Format the lines of the records from the line containing "1456x819 pixels." through the line containing "point(48,13)", both included, as a JSON list of strings with one string per line and blank lines omitted.
□ □ □ □ □
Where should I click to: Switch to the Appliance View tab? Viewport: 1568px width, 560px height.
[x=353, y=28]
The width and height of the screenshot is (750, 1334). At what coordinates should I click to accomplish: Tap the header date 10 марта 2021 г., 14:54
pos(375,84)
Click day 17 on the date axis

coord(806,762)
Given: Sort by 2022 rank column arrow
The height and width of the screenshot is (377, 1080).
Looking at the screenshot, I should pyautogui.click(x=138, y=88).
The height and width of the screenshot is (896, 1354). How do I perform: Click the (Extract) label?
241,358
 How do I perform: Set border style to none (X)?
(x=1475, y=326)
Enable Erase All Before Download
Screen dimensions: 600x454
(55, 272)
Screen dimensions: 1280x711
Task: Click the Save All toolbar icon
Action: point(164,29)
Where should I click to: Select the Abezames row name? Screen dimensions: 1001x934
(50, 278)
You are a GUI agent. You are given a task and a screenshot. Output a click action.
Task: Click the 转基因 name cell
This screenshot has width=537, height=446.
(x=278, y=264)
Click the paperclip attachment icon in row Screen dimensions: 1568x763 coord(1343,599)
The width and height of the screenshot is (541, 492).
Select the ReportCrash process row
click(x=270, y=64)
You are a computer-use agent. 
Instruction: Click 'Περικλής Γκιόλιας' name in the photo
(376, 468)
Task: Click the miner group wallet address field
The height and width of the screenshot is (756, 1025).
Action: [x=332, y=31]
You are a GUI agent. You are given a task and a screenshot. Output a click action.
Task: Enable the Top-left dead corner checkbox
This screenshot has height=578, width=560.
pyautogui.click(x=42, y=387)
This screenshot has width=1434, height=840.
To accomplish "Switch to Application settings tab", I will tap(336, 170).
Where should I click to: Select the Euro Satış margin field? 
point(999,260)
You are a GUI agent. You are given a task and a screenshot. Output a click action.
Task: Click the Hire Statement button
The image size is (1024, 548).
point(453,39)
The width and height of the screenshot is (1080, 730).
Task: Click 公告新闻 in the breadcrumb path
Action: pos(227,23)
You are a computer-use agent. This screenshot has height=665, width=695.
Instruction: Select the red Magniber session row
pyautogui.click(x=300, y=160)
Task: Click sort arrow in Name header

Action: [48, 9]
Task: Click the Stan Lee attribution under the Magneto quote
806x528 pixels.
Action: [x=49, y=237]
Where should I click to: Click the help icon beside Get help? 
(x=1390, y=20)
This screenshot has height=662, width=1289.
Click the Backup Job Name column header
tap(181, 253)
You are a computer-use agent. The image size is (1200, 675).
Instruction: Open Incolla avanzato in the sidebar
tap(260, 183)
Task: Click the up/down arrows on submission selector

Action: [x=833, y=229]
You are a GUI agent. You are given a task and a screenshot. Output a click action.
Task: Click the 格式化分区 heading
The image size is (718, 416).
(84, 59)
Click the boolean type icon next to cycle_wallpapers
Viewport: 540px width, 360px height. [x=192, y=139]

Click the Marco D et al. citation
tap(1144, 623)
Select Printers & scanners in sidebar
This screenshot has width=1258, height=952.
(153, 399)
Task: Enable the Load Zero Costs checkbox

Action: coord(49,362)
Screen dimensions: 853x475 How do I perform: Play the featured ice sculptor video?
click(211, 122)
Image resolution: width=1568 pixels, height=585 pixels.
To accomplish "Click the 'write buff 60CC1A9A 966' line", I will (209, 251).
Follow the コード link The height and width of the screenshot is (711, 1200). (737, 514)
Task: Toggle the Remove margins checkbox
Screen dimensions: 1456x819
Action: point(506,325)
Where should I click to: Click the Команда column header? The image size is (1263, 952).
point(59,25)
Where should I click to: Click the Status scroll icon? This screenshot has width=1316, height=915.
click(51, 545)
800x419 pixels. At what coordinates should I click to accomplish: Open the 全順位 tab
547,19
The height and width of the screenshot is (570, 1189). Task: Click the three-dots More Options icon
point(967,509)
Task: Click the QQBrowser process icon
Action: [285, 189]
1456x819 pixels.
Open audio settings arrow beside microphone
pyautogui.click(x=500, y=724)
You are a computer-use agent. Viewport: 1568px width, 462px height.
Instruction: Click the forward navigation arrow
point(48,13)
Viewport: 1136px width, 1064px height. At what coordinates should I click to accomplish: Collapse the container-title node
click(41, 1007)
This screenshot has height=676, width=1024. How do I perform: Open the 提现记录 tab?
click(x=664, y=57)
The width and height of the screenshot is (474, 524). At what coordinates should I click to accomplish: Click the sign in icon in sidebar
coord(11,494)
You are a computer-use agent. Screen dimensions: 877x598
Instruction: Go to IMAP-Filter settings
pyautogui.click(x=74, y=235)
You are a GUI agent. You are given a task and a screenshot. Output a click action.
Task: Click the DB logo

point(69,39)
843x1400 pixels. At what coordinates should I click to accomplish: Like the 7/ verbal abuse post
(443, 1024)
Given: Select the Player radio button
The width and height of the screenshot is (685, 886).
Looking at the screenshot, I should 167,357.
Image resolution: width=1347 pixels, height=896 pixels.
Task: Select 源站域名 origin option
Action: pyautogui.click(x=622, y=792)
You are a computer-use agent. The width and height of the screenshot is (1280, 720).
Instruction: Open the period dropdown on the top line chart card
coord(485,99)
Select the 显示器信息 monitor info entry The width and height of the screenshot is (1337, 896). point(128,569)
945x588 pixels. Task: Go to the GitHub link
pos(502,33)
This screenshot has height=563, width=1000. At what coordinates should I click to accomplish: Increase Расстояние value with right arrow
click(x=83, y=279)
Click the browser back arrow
□ □ □ □ □
*RESULT*.
[
  "1456x819 pixels.",
  "Open audio settings arrow beside microphone",
  "pyautogui.click(x=500, y=724)",
  "You are a computer-use agent. Viewport: 1568px width, 462px height.",
  "Instruction: Click the forward navigation arrow",
  "point(48,13)"
]